B-12 and Homocysteine: The Key to Heart Disease, Stroke, and other Blood Clots
You’ve probably heard most of your life that it’s the cholesterol that is causing the number one killer of modern society: heart disease, strokes, arteriosclerosis, and related blood clot issues right? Cholesterol-lowering drugs have been top money makers for pharmaceutical companies for decades now. Would it surprise you to know that there was another theory and explanation for why so many are suffering that has been known for almost 50 years! In the 1960’s a pathologist at Harvard Medical School, Dr. Kilmer McCully was studying a group of children who were having strokes and blood clots. It turned out they had genetic vulnerabilities and inborn errors of metabolism, which left them deficient in folic acid, vitamin B-6 and Vitamin B-12. This led to their having high levels of Homocysteine, which seemed to put them at risk for “adult” cardiovascular issues like heart attacks, strokes, and blood clots. When he shared this with the world, he found that there was no interest and, in fact, he was told to look elsewhere as the research money was pouring in for the link between cholesterol and cardiovascular diseases.

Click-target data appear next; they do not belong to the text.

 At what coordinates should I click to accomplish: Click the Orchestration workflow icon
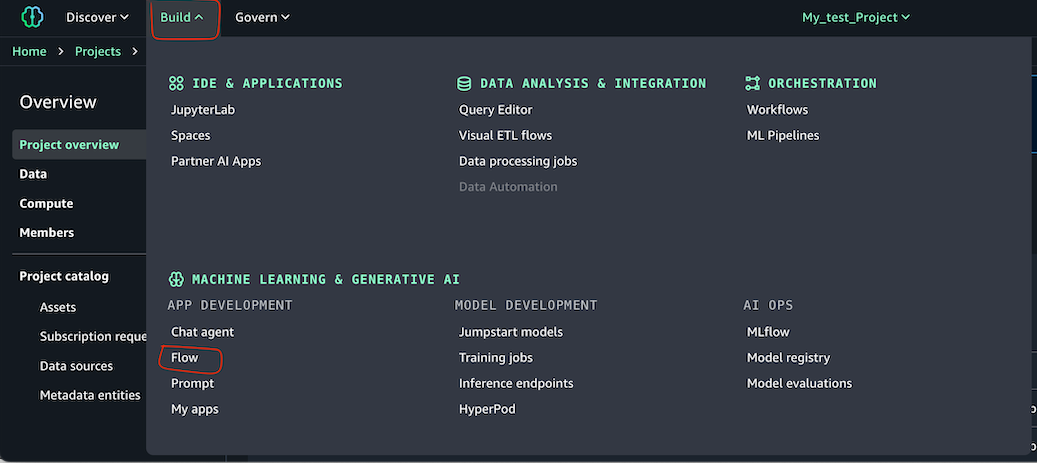click(752, 83)
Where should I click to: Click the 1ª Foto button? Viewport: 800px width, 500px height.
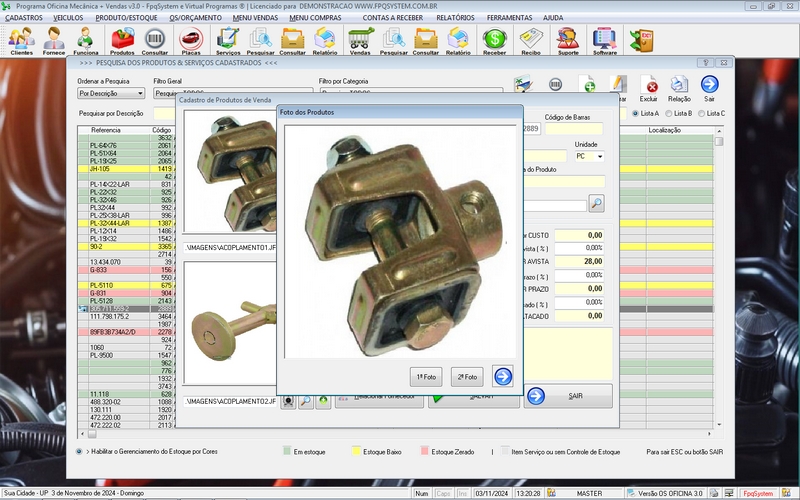tap(427, 377)
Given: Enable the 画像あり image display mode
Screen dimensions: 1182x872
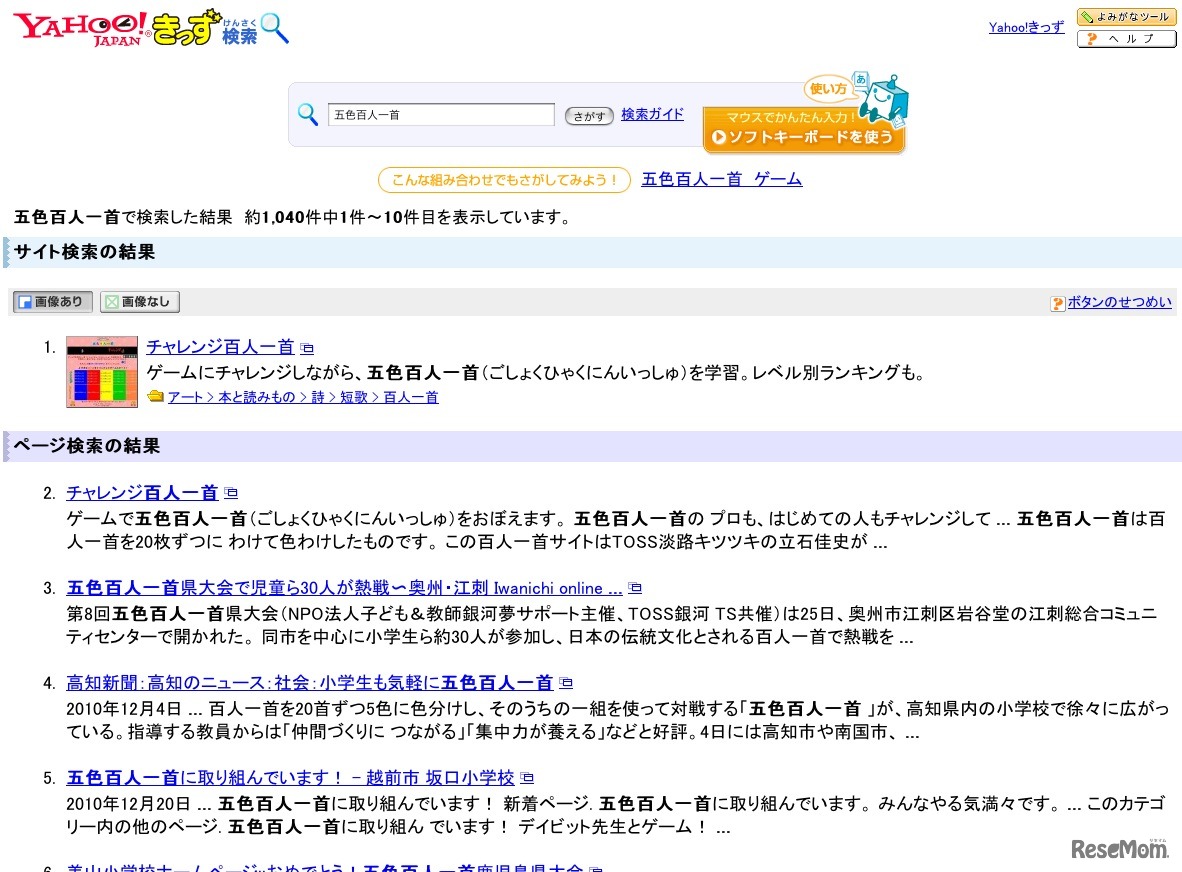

There are now over a thousand articles confirming the link between Homocysteine and cardiovascular disease. The fact that the key metabolic pathway that takes Homocysteine to methionine and back around, releasing methyl groups (the methylation cycle), is perhaps the most important biochemical reaction in the body and could be responsible for heart disease, strokes, and blood clots which could be solved by just taking vitamins, was not going to make the pharmaceutical companies any money. When the pathway from Homocysteine to methionine (which requires B-6, B-12, and folate) is slowed due to deficiencies in any or all three of these vitamins, then Homocysteine accumulates.
High Homocysteine levels are associated with strokes, blood clots, and heart attacks. Beyond that however, it is also associated with pre-eclampsia, neural tube defects (that’s why we add folate to the prenatal vitamins), cognitive impairment from childhood developmental concerns to adult dementia and Alzheimer’s, depression, and inflammatory bowel disease.